Connecting to data in Ray jobs
Amazon Glue Ray jobs can use a broad array of Python packages that are designed for you to quickly integrate data. We provide a minimal set of dependencies in order to not clutter your environment. For more information about what is included by default, see Modules provided with Ray jobs.
Note
Amazon Glue extract, transform, and load (ETL) provides the DynamicFrame abstraction to streamline ETL workflows where you resolve schema differences between rows in your dataset. Amazon Glue ETL provides additional features—job bookmarks and grouping input files. We don't currently provide corresponding features in Ray jobs.
Amazon Glue for Spark provides direct support for connecting to certain data formats, sources and sinks. In Ray, Amazon SDK for pandas and current third-party libraries substantively cover that need. You will need to consult those libraries to understand what capabilities are available.
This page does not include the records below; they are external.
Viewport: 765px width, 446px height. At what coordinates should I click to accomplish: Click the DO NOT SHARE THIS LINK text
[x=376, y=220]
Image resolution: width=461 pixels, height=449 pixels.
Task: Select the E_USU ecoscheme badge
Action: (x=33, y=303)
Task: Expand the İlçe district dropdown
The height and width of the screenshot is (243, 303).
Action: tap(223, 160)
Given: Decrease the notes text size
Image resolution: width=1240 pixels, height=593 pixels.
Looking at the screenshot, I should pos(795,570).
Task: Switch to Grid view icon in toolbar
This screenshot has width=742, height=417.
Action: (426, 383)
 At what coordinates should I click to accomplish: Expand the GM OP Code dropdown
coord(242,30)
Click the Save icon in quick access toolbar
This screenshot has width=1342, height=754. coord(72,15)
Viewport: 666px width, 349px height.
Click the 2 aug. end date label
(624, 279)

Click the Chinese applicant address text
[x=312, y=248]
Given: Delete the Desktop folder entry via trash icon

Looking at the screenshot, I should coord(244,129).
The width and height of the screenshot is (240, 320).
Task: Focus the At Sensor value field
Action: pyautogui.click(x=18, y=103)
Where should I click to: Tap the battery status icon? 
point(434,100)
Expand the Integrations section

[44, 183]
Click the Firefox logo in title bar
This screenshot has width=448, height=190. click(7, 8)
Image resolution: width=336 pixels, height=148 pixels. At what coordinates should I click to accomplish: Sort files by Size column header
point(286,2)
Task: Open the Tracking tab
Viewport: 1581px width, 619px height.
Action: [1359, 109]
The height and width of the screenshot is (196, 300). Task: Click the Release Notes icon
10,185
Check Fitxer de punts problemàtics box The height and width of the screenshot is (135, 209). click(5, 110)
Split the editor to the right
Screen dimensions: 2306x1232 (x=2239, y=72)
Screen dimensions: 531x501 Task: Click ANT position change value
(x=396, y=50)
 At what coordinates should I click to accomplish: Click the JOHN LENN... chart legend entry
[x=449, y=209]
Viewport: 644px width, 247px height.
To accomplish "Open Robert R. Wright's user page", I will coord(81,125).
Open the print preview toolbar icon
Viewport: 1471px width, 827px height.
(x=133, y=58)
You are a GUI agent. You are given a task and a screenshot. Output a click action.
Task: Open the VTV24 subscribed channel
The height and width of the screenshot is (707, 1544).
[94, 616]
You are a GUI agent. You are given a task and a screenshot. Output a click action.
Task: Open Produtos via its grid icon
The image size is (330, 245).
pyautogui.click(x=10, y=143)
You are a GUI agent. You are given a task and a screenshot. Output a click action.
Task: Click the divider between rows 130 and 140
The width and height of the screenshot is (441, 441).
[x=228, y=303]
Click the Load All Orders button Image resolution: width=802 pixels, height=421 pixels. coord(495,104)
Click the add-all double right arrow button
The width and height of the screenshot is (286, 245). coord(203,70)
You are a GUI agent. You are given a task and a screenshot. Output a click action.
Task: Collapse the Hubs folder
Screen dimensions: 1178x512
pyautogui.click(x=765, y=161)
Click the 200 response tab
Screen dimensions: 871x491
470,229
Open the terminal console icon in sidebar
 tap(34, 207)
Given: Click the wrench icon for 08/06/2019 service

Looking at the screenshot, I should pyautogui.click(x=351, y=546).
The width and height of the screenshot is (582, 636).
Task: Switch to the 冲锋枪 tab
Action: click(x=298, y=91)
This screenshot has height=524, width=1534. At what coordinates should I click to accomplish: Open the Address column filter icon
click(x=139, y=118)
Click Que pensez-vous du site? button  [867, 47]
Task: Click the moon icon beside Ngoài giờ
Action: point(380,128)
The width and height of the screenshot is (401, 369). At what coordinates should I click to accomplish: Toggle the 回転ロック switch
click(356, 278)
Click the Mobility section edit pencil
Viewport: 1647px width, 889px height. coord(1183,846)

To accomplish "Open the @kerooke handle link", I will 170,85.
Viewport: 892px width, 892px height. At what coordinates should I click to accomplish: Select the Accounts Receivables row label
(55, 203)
Amazon Glue for Ray integration with Amazon VPC is not currently available. Resources in Amazon VPC will not be accessible without a public route. For more information about using Amazon Glue with Amazon VPC, see Configuring interface VPC endpoints (Amazon PrivateLink) for Amazon Glue (Amazon PrivateLink).
Common libraries for working with data in Ray
Ray Data – Ray Data provides methods to handle common data
formats, sources and sinks. For more information about supported formats and sources in Ray Data, see Input/Output
Ray provides certain guidance around use cases where Ray Data might be the best solution for your job. For
more information, see
Ray use cases
Amazon SDK for pandas (awswrangler) – Amazon SDK for pandas is an
Amazon product that delivers clean, tested solutions for reading from and writing to Amazon services when your
transformations manage data with pandas DataFrames. For more information about supported formats and sources
in the Amazon SDK for pandas, see the API Reference
For examples of how to read and write data with the Amazon SDK for pandas, see Quick Start
Modin – Modin is a Python library that implements common pandas
operations in a distributable way. For more information about Modin, see the Modin documentation
When you run Modin and the Amazon SDK for pandas together in a Ray environment, you can perform common ETL
tasks with performant results. For more information about using Modin with the Amazon SDK for pandas, see
At scale
Other frameworks – For more information about frameworks that Ray
supports, see
The Ray Ecosystem
Connecting to data through the Data Catalog
Managing your data through the Data Catalog in conjunction with Ray jobs is supported with the Amazon SDK for
pandas. For more information, see Glue
Catalog